--- Exercise prompt ---
Please translate this sentence from the college basketball forum post into Spanish: "I think that Duke has too much pressure on them in the tournament."

--- Text block ---
After seeing everyone's pics, i think there is a consensus of UConn, Duke, and Villanova. Then Texas, Gonzaga, Tennessee, and a few other teams seem to be coming in for the last spot. I think that Duke has too much pressure on them in the tournament. School history, Coach K, Williams and Reddick, and that number one seed will all work to their demise. Texas is a good team with a good chance, but i cant see them getting their as of right now. Gonzaga should change their name to the Morrison's because without him they wouldnt even be ranked. He will have a down game or someone will do a better job defensively on him, and they will be eleminated. Tennessee is tempting because they seem to improve with every game and Pearl (and the fact that i go to Tennessee), but i cant see them doing well against a team with two good big men. I think that Memphis doesnt get enough credit for what they have done, and they are as athletic as any team in D1. Michigan St. has a Izzo and a great tourney record. I think they will be there as a little surprise.

1.UConn
2.Villanova
3.Memphis
4. Michigan St.


----------



## JuX (Oct 11, 2005)

TM said:


> Duke, UConn, Texas, Nova


Ditto.


----------



## Brian34Cook (Mar 26, 2003)

--- Available data ---
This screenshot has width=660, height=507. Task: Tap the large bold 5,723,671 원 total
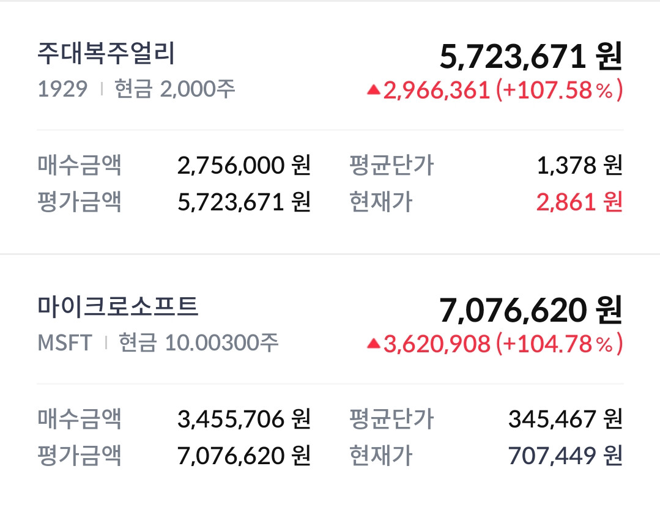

--- Complete output ---
Creo que sobre Duke pesa demasiada presión en el torneo.